#### The data
Content starts
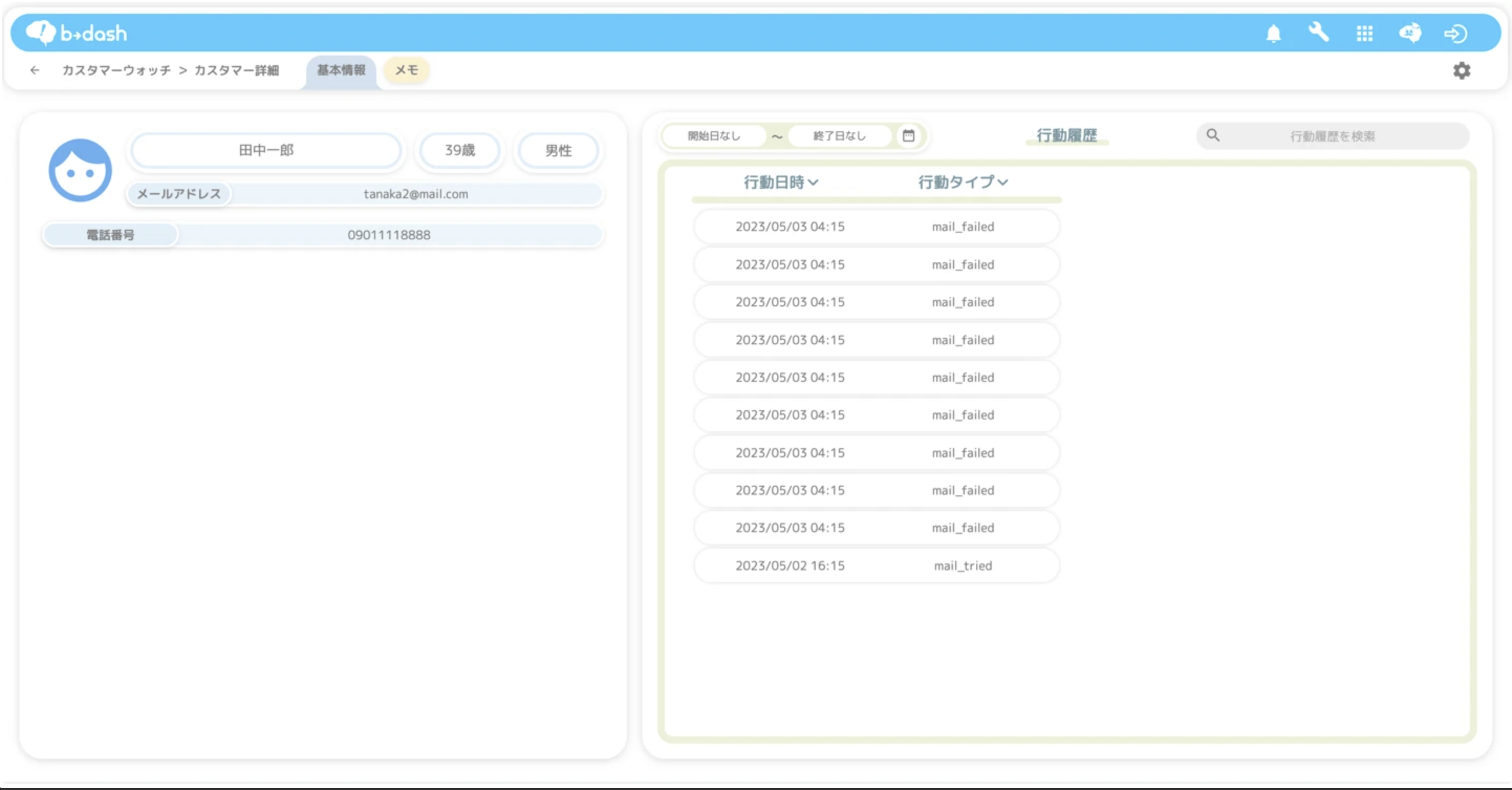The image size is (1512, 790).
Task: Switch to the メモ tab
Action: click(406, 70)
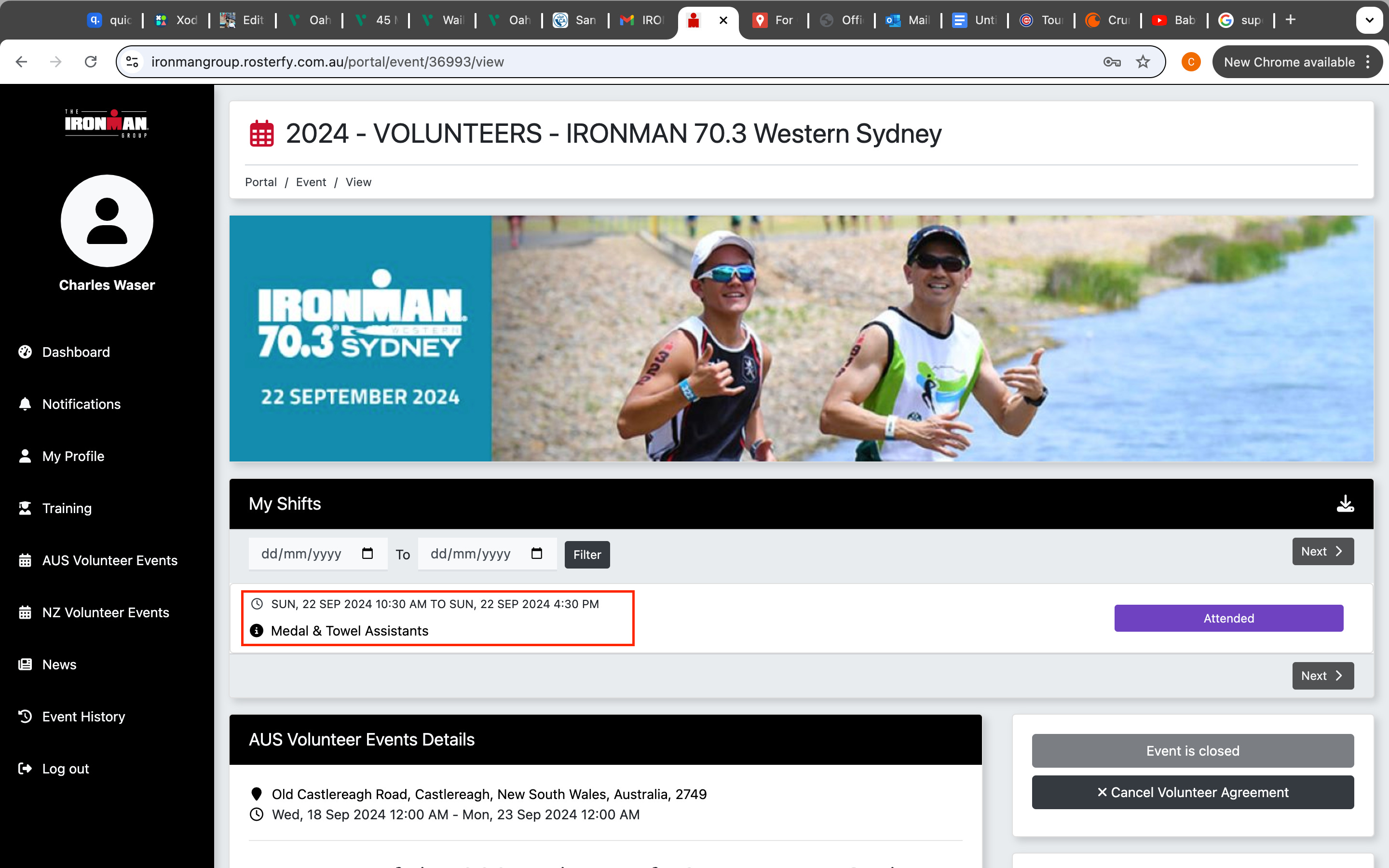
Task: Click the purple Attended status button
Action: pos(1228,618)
Content ends
Content starts
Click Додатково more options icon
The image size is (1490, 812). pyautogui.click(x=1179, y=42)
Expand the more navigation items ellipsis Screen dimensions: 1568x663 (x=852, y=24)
Content ends
Content starts
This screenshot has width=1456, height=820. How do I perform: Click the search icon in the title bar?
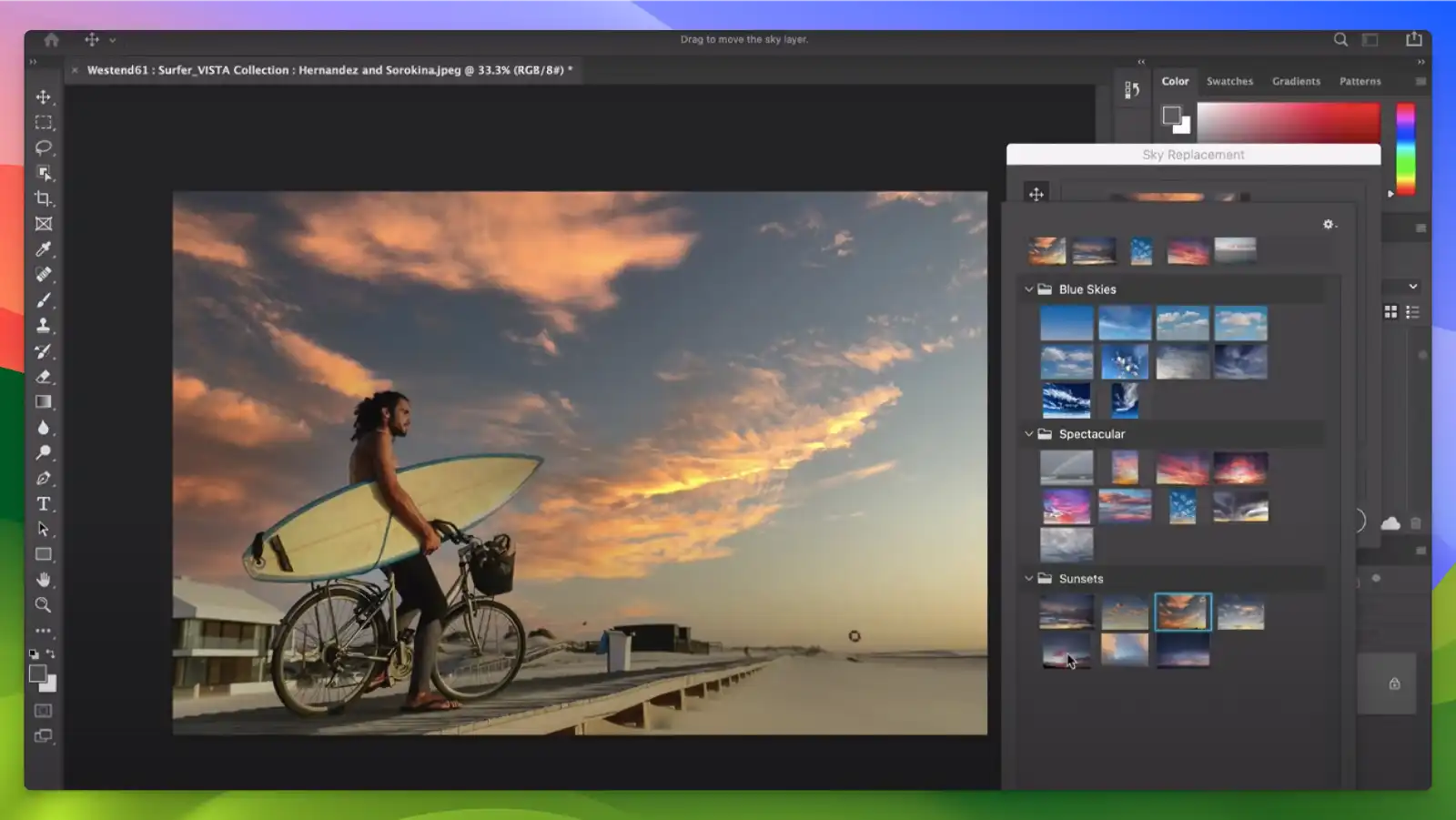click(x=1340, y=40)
Content ends
#### Work to complete
Scan the lines above for "Click Додатково more options icon" and for "Expand the more". Repeat exactly the line holding each of them and every line in between.

#### Expected output
Click Додатково more options icon
The image size is (1490, 812). pyautogui.click(x=1179, y=42)
Expand the more navigation items ellipsis Screen dimensions: 1568x663 (x=852, y=24)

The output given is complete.